大きな鏡を見ながら呟いた。


「これってパッツン前髪ってより直線じゃない?」


「うーん、やっぱり?長めに切っといてよかった。直してもらえるし」


そう言うと、ソウちゃんパパが出て来てあたしの前髪を見るや


「酷いな・・・」


と苦笑いして、ハサミを出して直し始めた。



明日、あたし達は高校を卒業する。


あたしも希望通りにK女子美大に合格して、ソウちゃんも美容の専門学校へ推薦で決まった。

明日香も当たり前に彼氏がいる大学に合格し、必死で頑張った幹太くんだけが希望の大学に受からなかった。

でも、ミサちゃんの大学の近所の大学に合格したからそれぞれ一応は進学する事になった。


卒業式の前に髪を切ろうと思ってソウちゃんパパのお店に来たら、ソウちゃんが「実践したい」と言い出して、とりあえず前髪を少しだけって事で切ってもらったらこの結果。

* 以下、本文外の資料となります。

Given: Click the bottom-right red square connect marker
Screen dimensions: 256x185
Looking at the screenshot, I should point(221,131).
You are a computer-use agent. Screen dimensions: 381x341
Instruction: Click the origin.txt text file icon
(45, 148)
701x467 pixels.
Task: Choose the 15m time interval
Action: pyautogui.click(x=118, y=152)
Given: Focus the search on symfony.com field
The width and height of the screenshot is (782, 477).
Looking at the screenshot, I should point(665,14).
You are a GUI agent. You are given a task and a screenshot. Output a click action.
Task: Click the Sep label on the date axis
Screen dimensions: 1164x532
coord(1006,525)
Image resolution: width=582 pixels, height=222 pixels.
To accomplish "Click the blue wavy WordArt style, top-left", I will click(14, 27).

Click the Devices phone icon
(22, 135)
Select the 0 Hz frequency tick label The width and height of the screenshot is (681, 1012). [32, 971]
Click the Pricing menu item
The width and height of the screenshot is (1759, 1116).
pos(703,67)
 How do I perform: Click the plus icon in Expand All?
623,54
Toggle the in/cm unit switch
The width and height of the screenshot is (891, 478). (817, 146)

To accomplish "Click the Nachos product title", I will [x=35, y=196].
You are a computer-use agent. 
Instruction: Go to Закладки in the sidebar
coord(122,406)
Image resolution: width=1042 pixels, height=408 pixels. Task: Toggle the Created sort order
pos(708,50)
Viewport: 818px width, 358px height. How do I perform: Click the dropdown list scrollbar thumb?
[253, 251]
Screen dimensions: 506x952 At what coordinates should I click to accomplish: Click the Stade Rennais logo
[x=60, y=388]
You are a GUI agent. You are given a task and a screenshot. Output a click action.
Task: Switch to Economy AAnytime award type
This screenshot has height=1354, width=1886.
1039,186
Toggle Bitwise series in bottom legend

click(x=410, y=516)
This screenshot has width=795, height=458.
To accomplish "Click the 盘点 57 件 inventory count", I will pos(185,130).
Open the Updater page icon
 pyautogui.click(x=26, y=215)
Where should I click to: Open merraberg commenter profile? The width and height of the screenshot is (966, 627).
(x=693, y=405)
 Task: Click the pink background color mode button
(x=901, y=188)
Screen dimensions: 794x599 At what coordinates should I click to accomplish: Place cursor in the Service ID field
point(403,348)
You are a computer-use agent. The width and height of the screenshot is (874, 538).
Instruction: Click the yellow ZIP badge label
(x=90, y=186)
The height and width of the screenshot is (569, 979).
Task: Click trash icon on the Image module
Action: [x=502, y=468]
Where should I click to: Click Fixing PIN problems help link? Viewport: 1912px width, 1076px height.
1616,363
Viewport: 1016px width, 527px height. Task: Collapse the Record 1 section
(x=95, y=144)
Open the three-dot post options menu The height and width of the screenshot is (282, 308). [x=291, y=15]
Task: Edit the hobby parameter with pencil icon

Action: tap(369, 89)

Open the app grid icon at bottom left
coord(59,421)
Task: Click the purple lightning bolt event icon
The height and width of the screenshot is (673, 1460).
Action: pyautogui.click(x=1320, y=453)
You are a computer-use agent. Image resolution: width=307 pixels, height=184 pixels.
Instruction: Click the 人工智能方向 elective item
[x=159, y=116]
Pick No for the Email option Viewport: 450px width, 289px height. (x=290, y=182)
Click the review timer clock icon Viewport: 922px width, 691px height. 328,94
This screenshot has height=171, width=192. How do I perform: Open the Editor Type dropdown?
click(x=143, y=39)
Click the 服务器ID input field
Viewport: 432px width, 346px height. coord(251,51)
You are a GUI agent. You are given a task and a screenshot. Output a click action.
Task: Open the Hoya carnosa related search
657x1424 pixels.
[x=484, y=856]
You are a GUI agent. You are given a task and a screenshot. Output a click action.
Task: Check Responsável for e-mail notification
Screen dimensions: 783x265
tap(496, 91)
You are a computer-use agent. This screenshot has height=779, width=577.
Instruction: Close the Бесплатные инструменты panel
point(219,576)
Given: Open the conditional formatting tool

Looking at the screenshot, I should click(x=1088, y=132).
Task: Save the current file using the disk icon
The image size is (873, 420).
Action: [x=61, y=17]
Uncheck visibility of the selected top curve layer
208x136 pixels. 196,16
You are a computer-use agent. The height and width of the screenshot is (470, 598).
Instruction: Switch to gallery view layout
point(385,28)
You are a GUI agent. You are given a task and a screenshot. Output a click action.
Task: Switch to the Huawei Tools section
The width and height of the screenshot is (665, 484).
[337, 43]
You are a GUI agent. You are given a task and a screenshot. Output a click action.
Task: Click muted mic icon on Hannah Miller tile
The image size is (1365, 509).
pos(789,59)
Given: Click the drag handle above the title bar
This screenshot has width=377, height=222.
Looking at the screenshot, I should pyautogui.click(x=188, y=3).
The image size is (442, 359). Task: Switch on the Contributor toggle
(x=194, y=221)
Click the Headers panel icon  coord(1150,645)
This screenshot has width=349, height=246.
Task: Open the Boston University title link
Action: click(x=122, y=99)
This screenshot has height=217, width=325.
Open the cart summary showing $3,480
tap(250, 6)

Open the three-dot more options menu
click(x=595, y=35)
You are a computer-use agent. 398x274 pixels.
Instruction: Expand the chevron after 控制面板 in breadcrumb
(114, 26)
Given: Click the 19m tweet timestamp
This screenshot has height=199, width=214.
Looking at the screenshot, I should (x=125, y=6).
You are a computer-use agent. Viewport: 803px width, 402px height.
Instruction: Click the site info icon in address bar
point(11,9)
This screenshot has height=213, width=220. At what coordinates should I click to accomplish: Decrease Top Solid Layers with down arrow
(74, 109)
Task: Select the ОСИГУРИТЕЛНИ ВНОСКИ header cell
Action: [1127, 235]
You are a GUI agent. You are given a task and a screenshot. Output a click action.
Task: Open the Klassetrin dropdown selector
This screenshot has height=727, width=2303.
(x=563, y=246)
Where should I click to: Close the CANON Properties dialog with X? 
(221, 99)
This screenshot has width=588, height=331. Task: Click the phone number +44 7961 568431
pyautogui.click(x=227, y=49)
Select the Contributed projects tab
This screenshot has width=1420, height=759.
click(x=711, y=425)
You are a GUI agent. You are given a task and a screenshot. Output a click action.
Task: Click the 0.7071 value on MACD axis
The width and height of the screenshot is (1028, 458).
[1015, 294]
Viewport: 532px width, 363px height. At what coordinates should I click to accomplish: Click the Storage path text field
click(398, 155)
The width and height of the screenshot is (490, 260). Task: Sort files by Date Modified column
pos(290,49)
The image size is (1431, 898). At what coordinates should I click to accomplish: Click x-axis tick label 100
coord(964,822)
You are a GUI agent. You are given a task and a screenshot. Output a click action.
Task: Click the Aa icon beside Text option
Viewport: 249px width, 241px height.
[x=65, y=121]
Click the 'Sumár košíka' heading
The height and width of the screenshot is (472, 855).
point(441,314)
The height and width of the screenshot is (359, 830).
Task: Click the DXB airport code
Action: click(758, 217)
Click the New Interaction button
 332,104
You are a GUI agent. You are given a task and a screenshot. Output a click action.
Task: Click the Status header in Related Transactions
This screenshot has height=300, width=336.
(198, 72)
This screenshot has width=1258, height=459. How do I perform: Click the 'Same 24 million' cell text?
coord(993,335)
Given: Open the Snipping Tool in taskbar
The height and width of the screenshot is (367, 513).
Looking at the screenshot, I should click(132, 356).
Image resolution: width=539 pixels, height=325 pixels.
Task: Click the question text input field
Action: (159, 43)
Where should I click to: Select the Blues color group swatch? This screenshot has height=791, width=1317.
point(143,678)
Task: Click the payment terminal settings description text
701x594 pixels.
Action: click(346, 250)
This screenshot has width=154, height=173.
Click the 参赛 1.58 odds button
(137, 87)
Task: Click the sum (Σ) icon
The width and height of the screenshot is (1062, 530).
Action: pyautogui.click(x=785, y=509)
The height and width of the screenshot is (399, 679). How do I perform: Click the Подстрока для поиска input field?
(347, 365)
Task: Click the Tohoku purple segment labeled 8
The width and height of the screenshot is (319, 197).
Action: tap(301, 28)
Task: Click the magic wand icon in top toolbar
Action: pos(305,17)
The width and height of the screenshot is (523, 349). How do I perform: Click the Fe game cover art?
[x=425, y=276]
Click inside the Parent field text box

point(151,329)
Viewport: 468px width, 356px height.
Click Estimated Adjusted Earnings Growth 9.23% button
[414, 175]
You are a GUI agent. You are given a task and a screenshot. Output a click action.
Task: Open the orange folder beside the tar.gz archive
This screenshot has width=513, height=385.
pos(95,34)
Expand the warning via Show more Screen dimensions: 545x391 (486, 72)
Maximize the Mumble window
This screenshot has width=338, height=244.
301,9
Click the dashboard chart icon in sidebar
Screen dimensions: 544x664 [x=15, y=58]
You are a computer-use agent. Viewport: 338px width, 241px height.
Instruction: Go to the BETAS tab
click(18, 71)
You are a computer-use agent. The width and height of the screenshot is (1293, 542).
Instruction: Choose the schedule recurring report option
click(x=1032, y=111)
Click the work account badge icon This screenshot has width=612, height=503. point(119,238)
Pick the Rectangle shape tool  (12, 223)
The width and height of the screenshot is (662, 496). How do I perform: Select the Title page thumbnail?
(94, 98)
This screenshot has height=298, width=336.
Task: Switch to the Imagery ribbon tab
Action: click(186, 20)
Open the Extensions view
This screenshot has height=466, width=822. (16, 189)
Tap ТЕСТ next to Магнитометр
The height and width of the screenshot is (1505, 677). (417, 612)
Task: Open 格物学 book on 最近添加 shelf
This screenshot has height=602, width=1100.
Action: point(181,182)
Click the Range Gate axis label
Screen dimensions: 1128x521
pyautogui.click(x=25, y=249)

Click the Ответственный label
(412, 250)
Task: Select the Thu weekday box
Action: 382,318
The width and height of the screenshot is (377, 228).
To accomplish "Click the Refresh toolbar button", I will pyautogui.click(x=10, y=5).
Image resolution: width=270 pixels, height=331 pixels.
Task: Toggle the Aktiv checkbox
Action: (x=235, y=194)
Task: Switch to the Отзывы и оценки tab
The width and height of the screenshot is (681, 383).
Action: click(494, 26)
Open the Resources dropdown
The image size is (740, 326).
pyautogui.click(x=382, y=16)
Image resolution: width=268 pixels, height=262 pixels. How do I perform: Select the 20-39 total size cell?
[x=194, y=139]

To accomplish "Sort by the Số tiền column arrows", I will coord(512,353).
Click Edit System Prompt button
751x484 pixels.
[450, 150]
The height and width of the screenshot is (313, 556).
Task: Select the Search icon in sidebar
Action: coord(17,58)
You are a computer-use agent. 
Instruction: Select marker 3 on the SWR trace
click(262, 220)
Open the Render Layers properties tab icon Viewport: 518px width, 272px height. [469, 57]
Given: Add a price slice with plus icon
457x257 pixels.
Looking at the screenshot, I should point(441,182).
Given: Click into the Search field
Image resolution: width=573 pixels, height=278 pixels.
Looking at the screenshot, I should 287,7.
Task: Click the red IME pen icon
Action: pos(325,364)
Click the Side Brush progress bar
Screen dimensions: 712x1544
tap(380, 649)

「ソウちゃん、不器用なんじゃない?美容師さんになれるの?」


「オレ、不器用じゃねーよ。人の髪なんて切った事ないからさ、最初はこんなもんだろ?」


あっけらかんと笑っているけど、あたしはちょっと不安。


「これからもあたしが実験台になるのかな・・・」


「そうだな!でもルウコはロングで黒髪が似合うからちょっと切るだけだよ」


益々不安になってため息が出た。